### [Instruction]
Rewrite the material below with "value" replaced by "figure" and everything else kept the same. Leave the pictures out.

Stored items
-- begin --
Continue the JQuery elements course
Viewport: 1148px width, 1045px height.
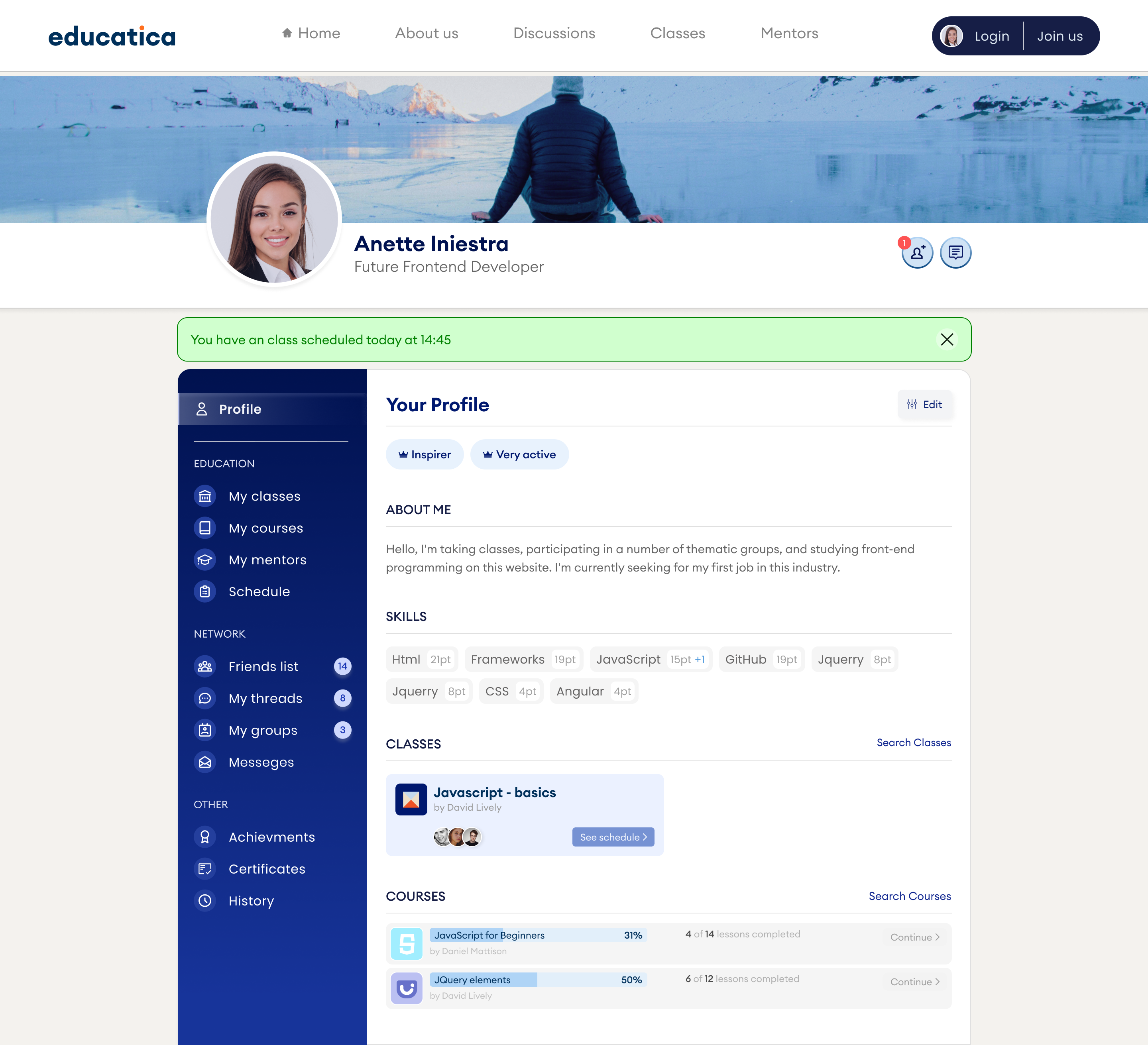914,981
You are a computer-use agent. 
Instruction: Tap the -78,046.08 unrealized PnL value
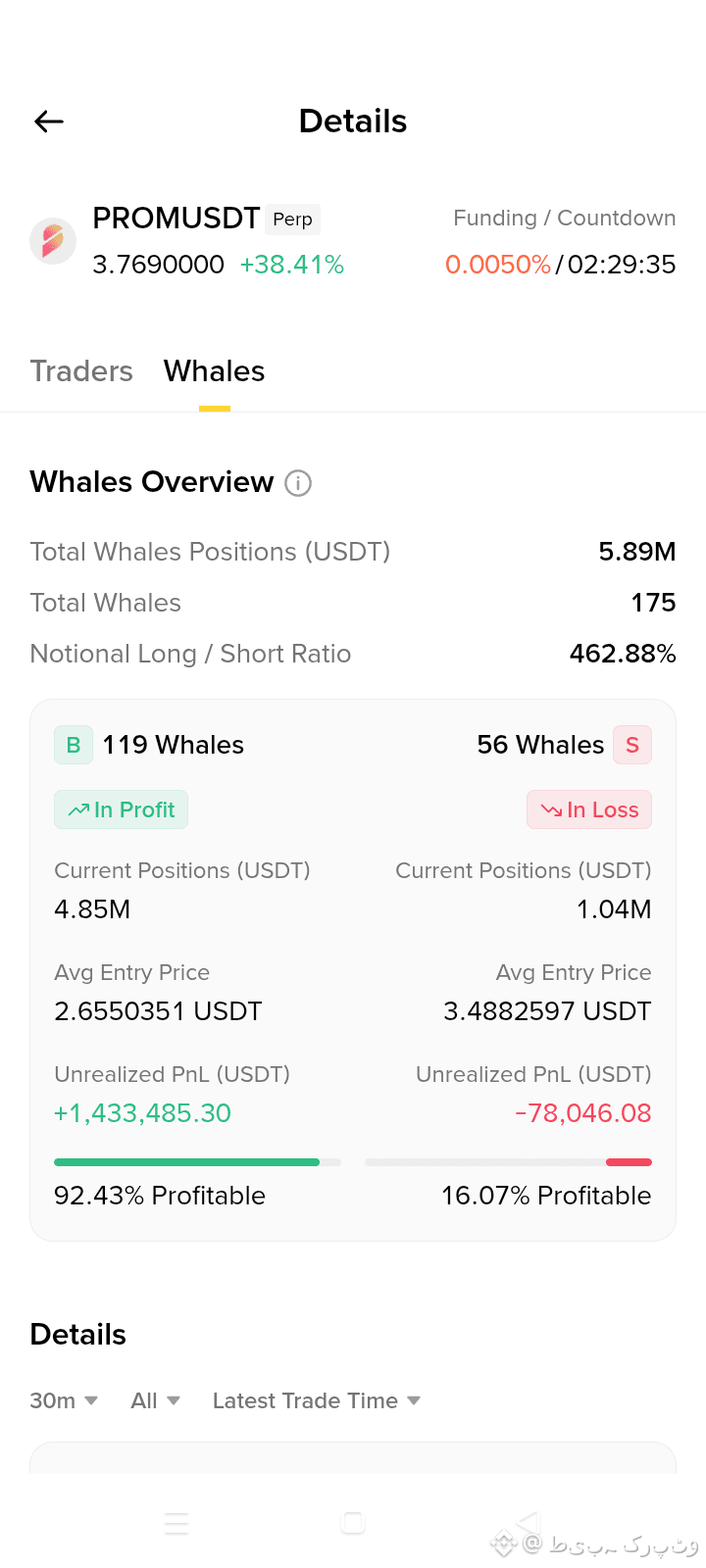pos(583,1113)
-- end --
### [Output below]
Continue the JQuery elements course
Viewport: 1148px width, 1045px height.
914,981
You are a computer-use agent. 
Instruction: Tap the -78,046.08 unrealized PnL figure
pos(583,1113)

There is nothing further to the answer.